If a page overflows (i.e., no space for the new entry), you should split the page. You may have to insert additional entries of the form [key, id of child page] into the higher level index pages as part of a split. Note that this could recursively go all the way up to the root, possibly resulting in a split of the root node of the B+ tree.

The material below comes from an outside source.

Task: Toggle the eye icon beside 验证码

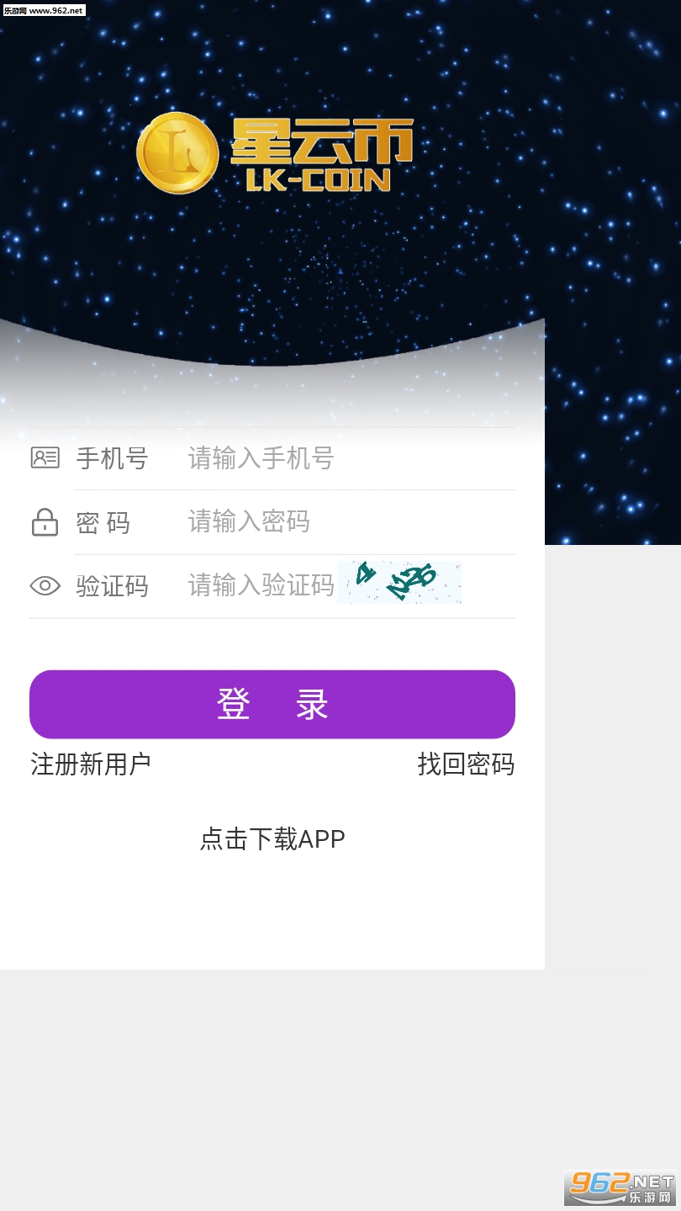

```BTreeFile::Delete``` The BTreeFile::Delete routine simply removes the entry from the appropriate BTLeafPage. You are not required to implement redistribution or page merging when the number of entries falls below threshold.
```BTreeFileScan```
Finally, you will implement scans that return data entries from the leaf pages of the tree. You will create the scan through a member function of BTreeFile (BtreeFile::new_scan(...) as defined in btfile.h). The parameters passed to new_scan() specify the range of keys that will be scanned in the B+ tree. They are explained in detail in btfile.h.
``` Errors```
In the previous projects, you learned how to use the Minibase error protocol. Reviewing it now would be a good idea. In that assignment, all the errors you returned belonged to one of the categories in new error.h, namely BUFMGR. In this assignment, you will need to use BTREE, BTLEAFPAGE, and BTINDEXPAGE.